You know I'm pretty sure staying in hospital for any longer than a day makes you take about 2 steps backwards. I had my "6 week biopsy" this week which was actually 8 weeks but it got postponed at 6 weeks. So this meant having to stay overnight at Papworth. My biopsy went smoothly, I'm very lucky that the sedation works very well on me and and I only sort of become "aware" of what is going on towards the end of it so I only remember them being down my throat the last few minutes of it and luckily I'm lucid enough to tell myself not to freak out about it which for me is quite amazing because I never thought I would be comfortable having people going down my throat and not freaking out about it. I had many a conversation with Bernice pre-transplant about absolutely dreading waking up with tubes down my throat it was one of the things we were both most scared about so to willingly allow people to do it and be okay with it happening is a major thing for me.
The reason you stay overnight for a biopsy is because they don't get the results till the following afternoon, or at least they're supposed to and if any rejection shows up they can treat you straight away. Me being me, my results didn't come back the following afternoon so I had to stay till the next day and I'm happy to say I'm rejection free! My lovely Dad had to go to work the whole day (he starts at 5am and finishes at 6pm) and came to get me so I wouldn't have to stay there till today, best Dad award goes to him because we didn't get home till 00:40am and he had to get up at 3am. I certainly will not be letting him do that again! I even got some best friend time while I was there, Bernice came and saw me because I was bored waiting to go home I really wish I lived closer!
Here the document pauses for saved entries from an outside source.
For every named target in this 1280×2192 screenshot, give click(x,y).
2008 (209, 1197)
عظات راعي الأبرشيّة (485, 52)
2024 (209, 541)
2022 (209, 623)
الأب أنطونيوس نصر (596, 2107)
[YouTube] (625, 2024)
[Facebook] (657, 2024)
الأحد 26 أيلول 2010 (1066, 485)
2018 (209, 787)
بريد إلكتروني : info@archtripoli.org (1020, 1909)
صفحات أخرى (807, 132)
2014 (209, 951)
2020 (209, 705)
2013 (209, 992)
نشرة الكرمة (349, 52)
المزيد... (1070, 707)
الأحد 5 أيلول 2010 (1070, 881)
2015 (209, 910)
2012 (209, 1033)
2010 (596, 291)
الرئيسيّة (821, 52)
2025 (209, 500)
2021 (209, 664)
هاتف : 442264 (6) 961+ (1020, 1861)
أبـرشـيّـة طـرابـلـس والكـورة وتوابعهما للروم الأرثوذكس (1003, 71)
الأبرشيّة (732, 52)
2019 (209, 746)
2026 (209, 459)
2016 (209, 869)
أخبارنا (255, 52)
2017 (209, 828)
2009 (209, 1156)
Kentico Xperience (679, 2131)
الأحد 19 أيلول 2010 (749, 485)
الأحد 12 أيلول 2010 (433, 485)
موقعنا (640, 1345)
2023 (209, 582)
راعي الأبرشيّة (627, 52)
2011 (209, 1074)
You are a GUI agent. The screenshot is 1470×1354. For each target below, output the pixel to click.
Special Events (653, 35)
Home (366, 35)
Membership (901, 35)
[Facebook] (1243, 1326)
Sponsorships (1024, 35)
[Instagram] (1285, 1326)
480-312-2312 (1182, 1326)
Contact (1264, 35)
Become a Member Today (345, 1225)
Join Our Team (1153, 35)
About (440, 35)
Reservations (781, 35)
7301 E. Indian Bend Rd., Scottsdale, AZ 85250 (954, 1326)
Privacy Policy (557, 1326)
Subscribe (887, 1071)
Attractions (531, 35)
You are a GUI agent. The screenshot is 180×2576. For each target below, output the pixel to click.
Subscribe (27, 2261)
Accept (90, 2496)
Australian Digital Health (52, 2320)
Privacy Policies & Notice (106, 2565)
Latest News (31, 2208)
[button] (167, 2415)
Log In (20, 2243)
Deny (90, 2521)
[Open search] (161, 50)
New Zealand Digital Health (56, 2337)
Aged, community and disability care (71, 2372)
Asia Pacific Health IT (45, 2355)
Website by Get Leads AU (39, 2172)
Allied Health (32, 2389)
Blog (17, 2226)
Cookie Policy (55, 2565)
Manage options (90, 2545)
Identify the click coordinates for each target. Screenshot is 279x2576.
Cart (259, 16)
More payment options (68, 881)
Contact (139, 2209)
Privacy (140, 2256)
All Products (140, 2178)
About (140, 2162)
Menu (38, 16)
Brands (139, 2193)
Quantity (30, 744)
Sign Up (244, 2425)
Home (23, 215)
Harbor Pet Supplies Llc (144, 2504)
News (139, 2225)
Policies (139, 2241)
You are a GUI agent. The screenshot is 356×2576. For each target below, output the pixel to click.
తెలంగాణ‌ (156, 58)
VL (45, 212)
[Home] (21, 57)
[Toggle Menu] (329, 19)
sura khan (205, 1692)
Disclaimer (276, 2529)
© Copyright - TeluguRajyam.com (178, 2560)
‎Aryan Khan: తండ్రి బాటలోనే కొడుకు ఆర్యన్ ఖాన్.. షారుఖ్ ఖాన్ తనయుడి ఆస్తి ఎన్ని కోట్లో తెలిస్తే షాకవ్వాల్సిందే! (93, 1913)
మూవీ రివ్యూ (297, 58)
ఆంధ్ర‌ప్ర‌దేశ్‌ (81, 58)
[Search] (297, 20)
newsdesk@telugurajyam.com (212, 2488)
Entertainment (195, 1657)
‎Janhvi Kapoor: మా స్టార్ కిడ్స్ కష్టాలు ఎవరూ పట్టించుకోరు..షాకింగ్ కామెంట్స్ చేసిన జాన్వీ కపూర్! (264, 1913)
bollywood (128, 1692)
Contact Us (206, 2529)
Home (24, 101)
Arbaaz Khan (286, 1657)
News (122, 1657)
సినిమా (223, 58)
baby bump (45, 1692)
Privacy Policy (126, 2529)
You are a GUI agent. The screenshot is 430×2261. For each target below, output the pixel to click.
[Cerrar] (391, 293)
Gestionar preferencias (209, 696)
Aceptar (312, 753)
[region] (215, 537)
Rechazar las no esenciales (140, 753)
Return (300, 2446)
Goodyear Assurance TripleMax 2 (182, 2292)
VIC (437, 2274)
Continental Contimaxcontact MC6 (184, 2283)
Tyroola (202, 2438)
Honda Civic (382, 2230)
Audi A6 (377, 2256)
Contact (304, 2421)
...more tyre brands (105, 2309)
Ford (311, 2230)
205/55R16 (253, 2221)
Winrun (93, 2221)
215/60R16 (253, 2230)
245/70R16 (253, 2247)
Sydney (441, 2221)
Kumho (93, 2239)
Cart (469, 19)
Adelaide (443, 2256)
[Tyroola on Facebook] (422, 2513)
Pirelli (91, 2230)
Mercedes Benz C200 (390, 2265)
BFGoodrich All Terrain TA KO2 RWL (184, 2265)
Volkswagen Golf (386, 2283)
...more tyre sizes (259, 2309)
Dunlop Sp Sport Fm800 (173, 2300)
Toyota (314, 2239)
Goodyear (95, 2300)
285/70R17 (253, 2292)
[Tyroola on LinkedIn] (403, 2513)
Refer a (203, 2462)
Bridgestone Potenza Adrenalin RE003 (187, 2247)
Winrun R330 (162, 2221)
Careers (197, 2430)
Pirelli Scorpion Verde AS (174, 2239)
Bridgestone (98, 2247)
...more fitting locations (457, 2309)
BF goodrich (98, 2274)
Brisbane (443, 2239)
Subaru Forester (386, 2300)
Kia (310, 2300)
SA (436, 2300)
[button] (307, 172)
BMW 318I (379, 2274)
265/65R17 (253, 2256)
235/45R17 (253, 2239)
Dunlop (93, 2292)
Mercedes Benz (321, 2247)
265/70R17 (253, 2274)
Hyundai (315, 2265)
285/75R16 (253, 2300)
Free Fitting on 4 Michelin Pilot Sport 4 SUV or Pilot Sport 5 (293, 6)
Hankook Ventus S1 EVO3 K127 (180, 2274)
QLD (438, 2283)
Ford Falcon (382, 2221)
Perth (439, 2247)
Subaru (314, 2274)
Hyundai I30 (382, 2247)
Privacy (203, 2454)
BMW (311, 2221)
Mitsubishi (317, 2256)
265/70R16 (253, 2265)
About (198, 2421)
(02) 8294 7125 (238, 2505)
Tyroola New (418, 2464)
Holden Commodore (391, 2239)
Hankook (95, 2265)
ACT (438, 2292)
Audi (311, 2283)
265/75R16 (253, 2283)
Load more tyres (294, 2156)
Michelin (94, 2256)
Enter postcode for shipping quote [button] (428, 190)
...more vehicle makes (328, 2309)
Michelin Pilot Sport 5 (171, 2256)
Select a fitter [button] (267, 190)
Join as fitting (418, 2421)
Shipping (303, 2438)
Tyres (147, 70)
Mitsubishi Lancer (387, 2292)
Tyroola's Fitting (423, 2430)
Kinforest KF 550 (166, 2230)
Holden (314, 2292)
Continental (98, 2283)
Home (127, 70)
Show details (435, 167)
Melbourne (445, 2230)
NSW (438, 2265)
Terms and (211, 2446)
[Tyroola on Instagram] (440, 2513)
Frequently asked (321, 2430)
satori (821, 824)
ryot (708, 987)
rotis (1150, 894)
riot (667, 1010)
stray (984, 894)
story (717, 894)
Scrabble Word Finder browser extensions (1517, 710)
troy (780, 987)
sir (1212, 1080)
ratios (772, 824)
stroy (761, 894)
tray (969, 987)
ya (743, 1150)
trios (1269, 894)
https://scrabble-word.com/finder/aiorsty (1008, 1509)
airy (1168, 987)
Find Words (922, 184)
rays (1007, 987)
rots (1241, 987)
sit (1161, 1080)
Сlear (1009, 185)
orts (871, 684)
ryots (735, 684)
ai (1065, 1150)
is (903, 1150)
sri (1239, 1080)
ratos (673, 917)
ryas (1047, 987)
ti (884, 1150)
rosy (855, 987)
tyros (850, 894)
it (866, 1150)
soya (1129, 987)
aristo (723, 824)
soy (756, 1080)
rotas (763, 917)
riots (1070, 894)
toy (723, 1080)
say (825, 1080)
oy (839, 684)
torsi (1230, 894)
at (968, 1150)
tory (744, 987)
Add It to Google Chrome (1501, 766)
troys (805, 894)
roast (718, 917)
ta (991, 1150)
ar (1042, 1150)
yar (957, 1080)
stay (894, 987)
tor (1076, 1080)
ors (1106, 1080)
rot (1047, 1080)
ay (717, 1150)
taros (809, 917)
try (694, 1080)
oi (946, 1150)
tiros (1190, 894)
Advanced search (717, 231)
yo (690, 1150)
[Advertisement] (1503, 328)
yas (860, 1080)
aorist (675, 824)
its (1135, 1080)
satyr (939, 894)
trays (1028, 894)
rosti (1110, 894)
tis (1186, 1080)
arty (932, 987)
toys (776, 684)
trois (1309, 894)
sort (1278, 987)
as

I'm sure even a short stay in hospital makes you go backwards though because I basically did no form of exercise while I was there except a short walk I did yesterday and today everything is just a massive effort I've just done 5km on my bike and I can honestly say the 10km I did the other day was easier than that 5km. So I feel like I'm going to have to work myself back up again. It feels weird for me to be complaining about "only" being able to do 5km because even 9 weeks ago I couldn't even walk 90metres in my 6 minute walk test so I really shouldn't be saying anything really. I just have to remember the next time I have a biopsy to ask to go on the bike an stuff so I don't have to rebuild again.
Anyway so other than my no rejection news, August is shaping up to be quite busy and I have to revise as well because my final exam is coming up in September and I really do need to revise this time I have no motivation to do it though because I just want it finished now, I'll get over it though and I will push myself to do it, it's just getting that motivation to do it. I think once that is done I can then try and figure out what it is I want to do with my life, I'm still no closer to having any idea but I figure I have time to figure it out now and I will find something I WANT to do rather than something I have to do.